# Given problem:
Render the material below as a Markdown table with the columns "Row" and "Line," giving each line a sequential number. Omit blank lines.

▼

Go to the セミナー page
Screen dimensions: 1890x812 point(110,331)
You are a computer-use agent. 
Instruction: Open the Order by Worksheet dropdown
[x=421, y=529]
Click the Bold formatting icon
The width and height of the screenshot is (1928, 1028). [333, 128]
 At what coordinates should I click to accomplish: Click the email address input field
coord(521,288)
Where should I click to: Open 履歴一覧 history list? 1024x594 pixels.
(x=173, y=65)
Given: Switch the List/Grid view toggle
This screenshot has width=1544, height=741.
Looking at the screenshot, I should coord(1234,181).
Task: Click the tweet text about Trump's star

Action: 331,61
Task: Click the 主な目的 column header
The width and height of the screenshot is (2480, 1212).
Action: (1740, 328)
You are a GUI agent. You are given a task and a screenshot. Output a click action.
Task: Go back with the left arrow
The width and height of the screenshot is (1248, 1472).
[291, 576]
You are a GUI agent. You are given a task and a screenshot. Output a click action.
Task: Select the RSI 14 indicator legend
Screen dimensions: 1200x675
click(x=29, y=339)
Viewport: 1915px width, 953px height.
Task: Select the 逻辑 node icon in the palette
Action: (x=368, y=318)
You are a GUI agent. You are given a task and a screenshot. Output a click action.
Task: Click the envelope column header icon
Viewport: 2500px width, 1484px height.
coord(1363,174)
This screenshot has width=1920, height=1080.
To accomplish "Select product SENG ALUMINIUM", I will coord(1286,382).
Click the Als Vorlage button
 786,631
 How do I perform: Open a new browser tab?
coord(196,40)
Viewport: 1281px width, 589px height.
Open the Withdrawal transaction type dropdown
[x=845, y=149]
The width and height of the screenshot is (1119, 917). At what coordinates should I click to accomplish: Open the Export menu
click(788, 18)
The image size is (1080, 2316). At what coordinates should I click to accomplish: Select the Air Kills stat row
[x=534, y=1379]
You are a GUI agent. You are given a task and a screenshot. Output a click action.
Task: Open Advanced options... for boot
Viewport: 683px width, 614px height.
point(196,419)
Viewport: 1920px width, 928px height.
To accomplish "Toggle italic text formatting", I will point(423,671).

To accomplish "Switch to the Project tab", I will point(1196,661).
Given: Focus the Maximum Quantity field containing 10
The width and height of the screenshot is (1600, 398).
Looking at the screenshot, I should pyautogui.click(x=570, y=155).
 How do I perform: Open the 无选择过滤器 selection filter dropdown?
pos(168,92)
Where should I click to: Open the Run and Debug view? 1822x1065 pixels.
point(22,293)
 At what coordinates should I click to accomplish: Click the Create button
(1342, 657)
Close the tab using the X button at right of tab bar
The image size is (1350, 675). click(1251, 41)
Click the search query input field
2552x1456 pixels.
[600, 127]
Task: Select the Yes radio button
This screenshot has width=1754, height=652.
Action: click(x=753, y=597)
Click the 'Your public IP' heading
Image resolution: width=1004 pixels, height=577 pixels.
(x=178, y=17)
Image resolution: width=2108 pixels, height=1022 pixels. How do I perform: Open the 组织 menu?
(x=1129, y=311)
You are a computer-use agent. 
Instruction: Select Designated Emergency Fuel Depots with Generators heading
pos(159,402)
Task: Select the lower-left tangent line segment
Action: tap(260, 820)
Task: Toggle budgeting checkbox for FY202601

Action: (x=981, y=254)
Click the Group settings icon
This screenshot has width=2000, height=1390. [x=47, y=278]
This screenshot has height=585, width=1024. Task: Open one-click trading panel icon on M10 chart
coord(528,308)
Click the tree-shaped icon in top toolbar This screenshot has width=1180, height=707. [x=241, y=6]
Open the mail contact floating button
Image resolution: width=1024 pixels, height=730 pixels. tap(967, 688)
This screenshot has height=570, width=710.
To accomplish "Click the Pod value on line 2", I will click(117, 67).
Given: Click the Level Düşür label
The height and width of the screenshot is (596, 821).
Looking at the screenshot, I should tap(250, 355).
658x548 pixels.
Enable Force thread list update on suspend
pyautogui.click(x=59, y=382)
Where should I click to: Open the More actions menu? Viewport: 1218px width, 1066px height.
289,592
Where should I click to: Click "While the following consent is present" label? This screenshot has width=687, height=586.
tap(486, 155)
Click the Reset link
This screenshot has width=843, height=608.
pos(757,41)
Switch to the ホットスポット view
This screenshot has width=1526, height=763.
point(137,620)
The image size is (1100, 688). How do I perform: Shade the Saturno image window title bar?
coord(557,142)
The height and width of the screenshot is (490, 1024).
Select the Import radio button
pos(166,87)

▲

# Task output:
| Row | Line |
|---|---|
| 1 | Go to the セミナー page |
| 2 | Screen dimensions: 1890x812 point(110,331) |
| 3 | You are a computer-use agent.  |
| 4 | Instruction: Open the Order by Worksheet dropdown |
| 5 | [x=421, y=529] |
| 6 | Click the Bold formatting icon |
| 7 | The width and height of the screenshot is (1928, 1028). [333, 128] |
| 8 |  At what coordinates should I click to accomplish: Click the email address input field |
| 9 | coord(521,288) |
| 10 | Where should I click to: Open 履歴一覧 history list? 1024x594 pixels. |
| 11 | (x=173, y=65) |
| 12 | Given: Switch the List/Grid view toggle |
| 13 | This screenshot has width=1544, height=741. |
| 14 | Looking at the screenshot, I should coord(1234,181). |
| 15 | Task: Click the tweet text about Trump's star |
| 16 | Action: 331,61 |
| 17 | Task: Click the 主な目的 column header |
| 18 | The width and height of the screenshot is (2480, 1212). |
| 19 | Action: (1740, 328) |
| 20 | You are a GUI agent. You are given a task and a screenshot. Output a click action. |
| 21 | Task: Go back with the left arrow |
| 22 | The width and height of the screenshot is (1248, 1472). |
| 23 | [291, 576] |
| 24 | You are a GUI agent. You are given a task and a screenshot. Output a click action. |
| 25 | Task: Select the RSI 14 indicator legend |
| 26 | Screen dimensions: 1200x675 |
| 27 | click(x=29, y=339) |
| 28 | Viewport: 1915px width, 953px height. |
| 29 | Task: Select the 逻辑 node icon in the palette |
| 30 | Action: (x=368, y=318) |
| 31 | You are a GUI agent. You are given a task and a screenshot. Output a click action. |
| 32 | Task: Click the envelope column header icon |
| 33 | Viewport: 2500px width, 1484px height. |
| 34 | coord(1363,174) |
| 35 | This screenshot has width=1920, height=1080. |
| 36 | To accomplish "Select product SENG ALUMINIUM", I will coord(1286,382). |
| 37 | Click the Als Vorlage button |
| 38 |  786,631 |
| 39 |  How do I perform: Open a new browser tab? |
| 40 | coord(196,40) |
| 41 | Viewport: 1281px width, 589px height. |
| 42 | Open the Withdrawal transaction type dropdown |
| 43 | [x=845, y=149] |
| 44 | The width and height of the screenshot is (1119, 917). At what coordinates should I click to accomplish: Open the Export menu |
| 45 | click(788, 18) |
| 46 | The image size is (1080, 2316). At what coordinates should I click to accomplish: Select the Air Kills stat row |
| 47 | [x=534, y=1379] |
| 48 | You are a GUI agent. You are given a task and a screenshot. Output a click action. |
| 49 | Task: Open Advanced options... for boot |
| 50 | Viewport: 683px width, 614px height. |
| 51 | point(196,419) |
| 52 | Viewport: 1920px width, 928px height. |
| 53 | To accomplish "Toggle italic text formatting", I will point(423,671). |
| 54 | To accomplish "Switch to the Project tab", I will point(1196,661). |
| 55 | Given: Focus the Maximum Quantity field containing 10 |
| 56 | The width and height of the screenshot is (1600, 398). |
| 57 | Looking at the screenshot, I should pyautogui.click(x=570, y=155). |
| 58 |  How do I perform: Open the 无选择过滤器 selection filter dropdown? |
| 59 | pos(168,92) |
| 60 | Where should I click to: Open the Run and Debug view? 1822x1065 pixels. |
| 61 | point(22,293) |
| 62 |  At what coordinates should I click to accomplish: Click the Create button |
| 63 | (1342, 657) |
| 64 | Close the tab using the X button at right of tab bar |
| 65 | The image size is (1350, 675). click(1251, 41) |
| 66 | Click the search query input field |
| 67 | 2552x1456 pixels. |
| 68 | [600, 127] |
| 69 | Task: Select the Yes radio button |
| 70 | This screenshot has width=1754, height=652. |
| 71 | Action: click(x=753, y=597) |
| 72 | Click the 'Your public IP' heading |
| 73 | Image resolution: width=1004 pixels, height=577 pixels. |
| 74 | (x=178, y=17) |
| 75 | Image resolution: width=2108 pixels, height=1022 pixels. How do I perform: Open the 组织 menu? |
| 76 | (x=1129, y=311) |
| 77 | You are a computer-use agent.  |
| 78 | Instruction: Select Designated Emergency Fuel Depots with Generators heading |
| 79 | pos(159,402) |
| 80 | Task: Select the lower-left tangent line segment |
| 81 | Action: tap(260, 820) |
| 82 | Task: Toggle budgeting checkbox for FY202601 |
| 83 | Action: (x=981, y=254) |
| 84 | Click the Group settings icon |
| 85 | This screenshot has width=2000, height=1390. [x=47, y=278] |
| 86 | This screenshot has height=585, width=1024. Task: Open one-click trading panel icon on M10 chart |
| 87 | coord(528,308) |
| 88 | Click the tree-shaped icon in top toolbar This screenshot has width=1180, height=707. [x=241, y=6] |
| 89 | Open the mail contact floating button |
| 90 | Image resolution: width=1024 pixels, height=730 pixels. tap(967, 688) |
| 91 | This screenshot has height=570, width=710. |
| 92 | To accomplish "Click the Pod value on line 2", I will click(117, 67). |
| 93 | Given: Click the Level Düşür label |
| 94 | The height and width of the screenshot is (596, 821). |
| 95 | Looking at the screenshot, I should tap(250, 355). |
| 96 | 658x548 pixels. |
| 97 | Enable Force thread list update on suspend |
| 98 | pyautogui.click(x=59, y=382) |
| 99 | Where should I click to: Open the More actions menu? Viewport: 1218px width, 1066px height. |
| 100 | 289,592 |
| 101 | Where should I click to: Click "While the following consent is present" label? This screenshot has width=687, height=586. |
| 102 | tap(486, 155) |
| 103 | Click the Reset link |
| 104 | This screenshot has width=843, height=608. |
| 105 | pos(757,41) |
| 106 | Switch to the ホットスポット view |
| 107 | This screenshot has width=1526, height=763. |
| 108 | point(137,620) |
| 109 | The image size is (1100, 688). How do I perform: Shade the Saturno image window title bar? |
| 110 | coord(557,142) |
| 111 | The height and width of the screenshot is (490, 1024). |
| 112 | Select the Import radio button |
| 113 | pos(166,87) |